Amid predictions of teacher shortages, high school teacher cadet programs began spreading in the mid-1980s. These programs often allow students in high school to take one or more elective courses related to teaching. High school teacher cadet programs is an innovative approach to recruiting talented youth to the teaching profession.

The South Carolina Teacher Cadet Program has served as a premier national model of these types of programs. Piloted in four South Carolina high schools in 1985-86, the program has grown to partner with 188 South Carolina high schools. Individuals in the program report that the coursework and field experience offered increased their knowledge of the teaching profession and more than 71,500 students have participated in the program’s 35-year history. 

  1. Teaching Residencies

Similar to the medical residency model, teacher residences provide aspiring teachers with a rigorous full-year classroom apprenticeship with a masters-level education. Teacher residency programs offer a unique blend of theory and practice. Residents receive a stipend for living expenses throughout their training year. Additionally, residents receive a subsidized master’s degree upon completion of the residency.

CREATE is a teacher residency program at Georgia State University. Through a three-year residency, new teachers are offered a comprehensive support system. Residents can serve at charter schools through a partnership with the Atlanta Neighborhood Charter School’s Center for Collaborative Learning.

  1. Relationship-based Recruitment

Building personal relationships with diverse students at institutions of higher education can be an effective strategy in diversifying the teacher pipeline. Hosting targeted events to connect with upcoming candidates can allow recruiters to build meaningful relationships with potential educators. Districts benefit from connecting with potential candidates before they decide to apply.

School leaders at Valor Collegiate Academies have maintained a strong commitment to minority staff recruitment. Significant staffing and budget resources are dedicated to meet the charter school network and school staff diversity goals. Valor has a staff member whose responsibilities include teacher recruitment. This member attends job fairs throughout the country to promote the school. The network also budgets $20,000 per year to fly in high-quality teaching candidates for interviews, a barrier for many applicants of color. 

  1. College Fellows

Education fellowships for college students offer unparalleled opportunities for hands-on experiences. Some fellowships also offer college students an opportunity to pursue their master’s degree as a part of the program or help students finance a graduate or postgraduate education. Other fellowships offer immersive internships for college students.
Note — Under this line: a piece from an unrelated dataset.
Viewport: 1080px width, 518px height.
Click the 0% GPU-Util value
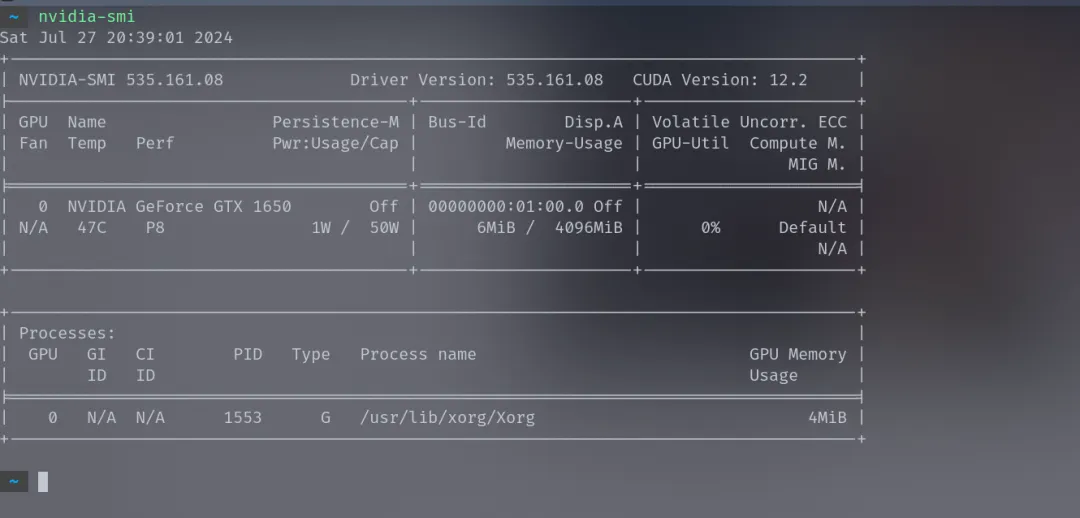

The Walton-UNCF K-12 Education Fellowship—the program I am participating in this summer—is a talent and leadership initiative aimed at building a pipeline of high-achieving Black students engaged in education. Walton Fellows are exposed to professional careers at leading K-12 education organizations and schools as they approach their senior year of college. As a Walton-UNCF fellow serving at the National Alliance, I can attest to the fact that this fellowship provides a unique opportunity to contribute to the greater efforts of educational organizations throughout America.

While the above resources for recruiting teachers of color should be a consideration for every school, we know that putting these measures in place is only the first step. Schools also need to provide supports for their teachers of color to thrive and a pipeline for them to advance.

But it is always good to take the first step.

 

Zoie Jones is a 2020 Walton-UNCF K-12 Education Fellow serving with the National Alliance for Public Charter Schools. She is a rising senior at Spelman College, a historically black college and university in Atlanta, majoring in Elementary Education. After graduation, Zoie aspires to become a teacher focusing her efforts on educating and inspiring children from low-income communities.